=== REQUIREMENT A ===
In the movie roundup, how many screens does Alienoid open on?
=== REQUIREMENT B ===
Rewrite the movie roundup from "Quiver Distribution presents" up to and including "the year 1391.", putting "Miami" in place of "Orlando".
=== REQUIREMENT C ===
Resume the movie roundup, writing what comes after its last sentence.

=== EXERCISE TEXT ===
Bleecker Street thriller Breaking opens on 902 screens, starring John Boyega and the late Michael K. Williams. The feature directorial debut from Abi Damaris Corbin world premiered at Sundance, taking the Special Jury Award for Ensemble Cast in the U.S. Dramatic Competition.

Breaking is based on the true story of former U.S. Marine Brian Brown-Easley (Boyega), who takes a bank and several employees hostage when he is denied support from Veteran’s Affairs, setting the stage for a tense confrontation with the police. Written by Corbin and Kwame Kwei-Armah based on the 2018 article ‘They Didn’t Have to Kill Him’ from the online Armed Forces-focused publication Task & Purpose. With Nicole Beharie, Selenis Leyva, Connie Britton and Jeffrey Donovan.

A24 presents Owen Kline’s feature debut Funny Pages in about 30 theaters (including LA’s Alamo Drafthouse downtown Los Angeles, and NYC’s Film at Lincoln Center and Angelika Film Center) and on demand. Produced by the Safdie brothers. The coming-of-age comedy and Cannes Directors’ Fortnight title about a misguided teenage cartoonist who rejects the comforts of his suburban life stars Daniel Zolghadri, Matthew Maher, Miles Emanuel, Maria Dizzia and Josh Pais. Written by Kline. Deadline review here.

Quiver Distribution presents the Neil LaBute written and directed erotic thriller Out Of The Blue in theaters and on demand. Starring Diane Kruger, Ray Nicholson, Hank Azaria, and Chase Sui Wonders, it opens in five markets (LA, NYC, Atlanta, Houston and Orlando). Ex-con Connor (Nicholson) falls for enigmatic beauty Marilyn (Kruger), plunging into an adulterous affair that quickly escalates into talk of murdering her abusive husband.

Action/genre expert Well Go USA opens Alienoid, from Korea, written and directed by Choi Dong-hoon, on 110 screens. With Kim Tae-ri, Kim Woo-Bin, Ryu Jun-yeol. The story of Guard and Thunder, a duo who manage alien prisoners that have been locked up in humans’ brains. They become time-travel entangled with sorcerers who pursue a legendary Divine Blade in the year 1391.

=== STORED DATA ===

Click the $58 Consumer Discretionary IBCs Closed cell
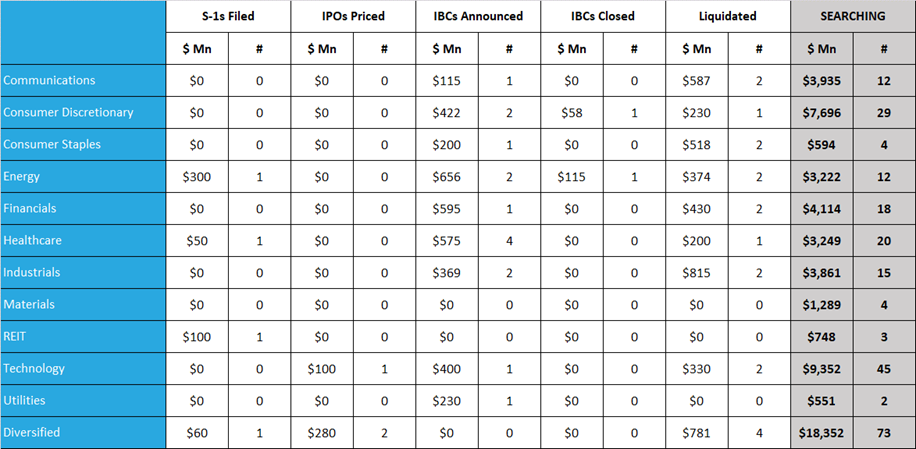Viewport: 916px width, 449px height. pyautogui.click(x=572, y=112)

=== RESPONSE AREA A ===
110 screens.

=== RESPONSE AREA B ===
Quiver Distribution presents the Neil LaBute written and directed erotic thriller Out Of The Blue in theaters and on demand. Starring Diane Kruger, Ray Nicholson, Hank Azaria, and Chase Sui Wonders, it opens in five markets (LA, NYC, Atlanta, Houston and Miami). Ex-con Connor (Nicholson) falls for enigmatic beauty Marilyn (Kruger), plunging into an adulterous affair that quickly escalates into talk of murdering her abusive husband.

Action/genre expert Well Go USA opens Alienoid, from Korea, written and directed by Choi Dong-hoon, on 110 screens. With Kim Tae-ri, Kim Woo-Bin, Ryu Jun-yeol. The story of Guard and Thunder, a duo who manage alien prisoners that have been locked up in humans’ brains. They become time-travel entangled with sorcerers who pursue a legendary Divine Blade in the year 1391.

=== RESPONSE AREA C ===
Blue Fox Entertainment presents Jane on 31 screens (including NYC’s AMC Empire and the LA Laemmle NoHo). Written and directed by Sabrina Jaglom. With Madelaine Petsch, Melissa Leo. When Olivia (Petch) is deferred from her dream college she begins to spiral, embarking on a social media war against those in her way. Jane is a partnership with new streaming service Creator +.

Greenwich Entertainment opens documentary The Youth Governor at Laemmle Monica. In the halls of California’s Capitol, 4,000 teenagers run a fully functioning simulated government, complete with legislators, party bosses and elections. Over four months, three candidates emerge in the race for the 72nd Youth Governor. With peers scrutinizing every word, these young candidates discover the mix of ambition, confidence, shamelessness and drive it takes to win. Directed by brothers Jaron and Matthew Halmy. Blumhouse Television is behind the documentary, with Jason Blum serving as executive producer.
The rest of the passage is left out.